• _ENTRIES SUPPLIED_
○ ○ ○ ○ ○ ○ ○

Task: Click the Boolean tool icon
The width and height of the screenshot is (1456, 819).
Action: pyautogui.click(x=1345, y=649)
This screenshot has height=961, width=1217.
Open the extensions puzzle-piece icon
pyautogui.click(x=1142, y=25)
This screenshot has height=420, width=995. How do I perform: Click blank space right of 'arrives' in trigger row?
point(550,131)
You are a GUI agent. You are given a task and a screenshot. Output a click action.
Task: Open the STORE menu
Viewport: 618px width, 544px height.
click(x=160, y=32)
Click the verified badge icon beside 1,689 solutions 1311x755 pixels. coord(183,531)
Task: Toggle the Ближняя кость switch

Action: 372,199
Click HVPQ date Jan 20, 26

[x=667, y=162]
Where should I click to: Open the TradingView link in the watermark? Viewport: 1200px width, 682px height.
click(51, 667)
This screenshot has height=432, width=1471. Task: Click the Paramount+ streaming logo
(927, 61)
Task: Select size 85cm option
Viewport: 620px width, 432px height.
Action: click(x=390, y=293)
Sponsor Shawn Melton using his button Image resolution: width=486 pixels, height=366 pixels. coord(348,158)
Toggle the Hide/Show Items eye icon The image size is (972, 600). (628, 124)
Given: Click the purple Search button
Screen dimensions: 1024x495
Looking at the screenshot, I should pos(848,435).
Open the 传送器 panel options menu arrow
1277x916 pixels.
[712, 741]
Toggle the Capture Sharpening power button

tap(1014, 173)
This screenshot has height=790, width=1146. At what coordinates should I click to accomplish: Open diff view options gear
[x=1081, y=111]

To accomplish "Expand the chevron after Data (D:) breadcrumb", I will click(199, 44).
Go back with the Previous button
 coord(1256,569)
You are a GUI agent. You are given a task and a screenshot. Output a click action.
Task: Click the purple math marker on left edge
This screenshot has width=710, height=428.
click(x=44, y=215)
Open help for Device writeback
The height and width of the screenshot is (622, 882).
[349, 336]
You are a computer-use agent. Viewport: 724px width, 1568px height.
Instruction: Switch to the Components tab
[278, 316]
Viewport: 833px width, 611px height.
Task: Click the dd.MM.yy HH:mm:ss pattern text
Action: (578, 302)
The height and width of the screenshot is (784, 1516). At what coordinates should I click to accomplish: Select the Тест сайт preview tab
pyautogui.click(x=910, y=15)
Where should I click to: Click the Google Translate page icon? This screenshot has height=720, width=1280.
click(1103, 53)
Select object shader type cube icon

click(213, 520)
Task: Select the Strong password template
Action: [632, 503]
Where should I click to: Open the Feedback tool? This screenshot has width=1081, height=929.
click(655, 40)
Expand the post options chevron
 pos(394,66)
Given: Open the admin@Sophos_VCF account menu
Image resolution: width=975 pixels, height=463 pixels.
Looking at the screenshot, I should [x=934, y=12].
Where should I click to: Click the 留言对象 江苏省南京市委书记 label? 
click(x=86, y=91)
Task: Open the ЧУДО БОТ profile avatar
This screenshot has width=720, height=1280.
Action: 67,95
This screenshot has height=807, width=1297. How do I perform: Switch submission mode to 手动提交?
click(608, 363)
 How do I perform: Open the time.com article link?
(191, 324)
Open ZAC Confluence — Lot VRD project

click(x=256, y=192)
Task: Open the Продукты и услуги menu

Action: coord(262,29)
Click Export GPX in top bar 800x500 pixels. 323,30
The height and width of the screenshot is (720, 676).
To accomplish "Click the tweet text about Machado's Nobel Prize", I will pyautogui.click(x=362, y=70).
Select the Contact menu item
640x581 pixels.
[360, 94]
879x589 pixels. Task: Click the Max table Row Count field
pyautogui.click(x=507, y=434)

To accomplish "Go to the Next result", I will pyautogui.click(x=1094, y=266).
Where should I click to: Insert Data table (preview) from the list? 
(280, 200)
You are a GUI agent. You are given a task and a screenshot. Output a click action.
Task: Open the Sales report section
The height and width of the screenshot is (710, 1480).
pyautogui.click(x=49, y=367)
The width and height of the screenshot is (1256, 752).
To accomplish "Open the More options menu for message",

○ ○ ○ ○ ○ ○ ○

• _ASSIGNMENT_
All lines above from the one with "Task: Toggle the Ближняя кость switch" to the one with "You are a computer-use", inclusive, should be copied exactly, and no other lines.

• _SOLVED EXERCISE_
Task: Toggle the Ближняя кость switch

Action: 372,199
Click HVPQ date Jan 20, 26

[x=667, y=162]
Where should I click to: Open the TradingView link in the watermark? Viewport: 1200px width, 682px height.
click(51, 667)
This screenshot has height=432, width=1471. Task: Click the Paramount+ streaming logo
(927, 61)
Task: Select size 85cm option
Viewport: 620px width, 432px height.
Action: click(x=390, y=293)
Sponsor Shawn Melton using his button Image resolution: width=486 pixels, height=366 pixels. coord(348,158)
Toggle the Hide/Show Items eye icon The image size is (972, 600). (628, 124)
Given: Click the purple Search button
Screen dimensions: 1024x495
Looking at the screenshot, I should pos(848,435).
Open the 传送器 panel options menu arrow
1277x916 pixels.
[712, 741]
Toggle the Capture Sharpening power button

tap(1014, 173)
This screenshot has height=790, width=1146. At what coordinates should I click to accomplish: Open diff view options gear
[x=1081, y=111]

To accomplish "Expand the chevron after Data (D:) breadcrumb", I will click(199, 44).
Go back with the Previous button
 coord(1256,569)
You are a GUI agent. You are given a task and a screenshot. Output a click action.
Task: Click the purple math marker on left edge
This screenshot has width=710, height=428.
click(x=44, y=215)
Open help for Device writeback
The height and width of the screenshot is (622, 882).
[349, 336]
You are a computer-use agent. Viewport: 724px width, 1568px height.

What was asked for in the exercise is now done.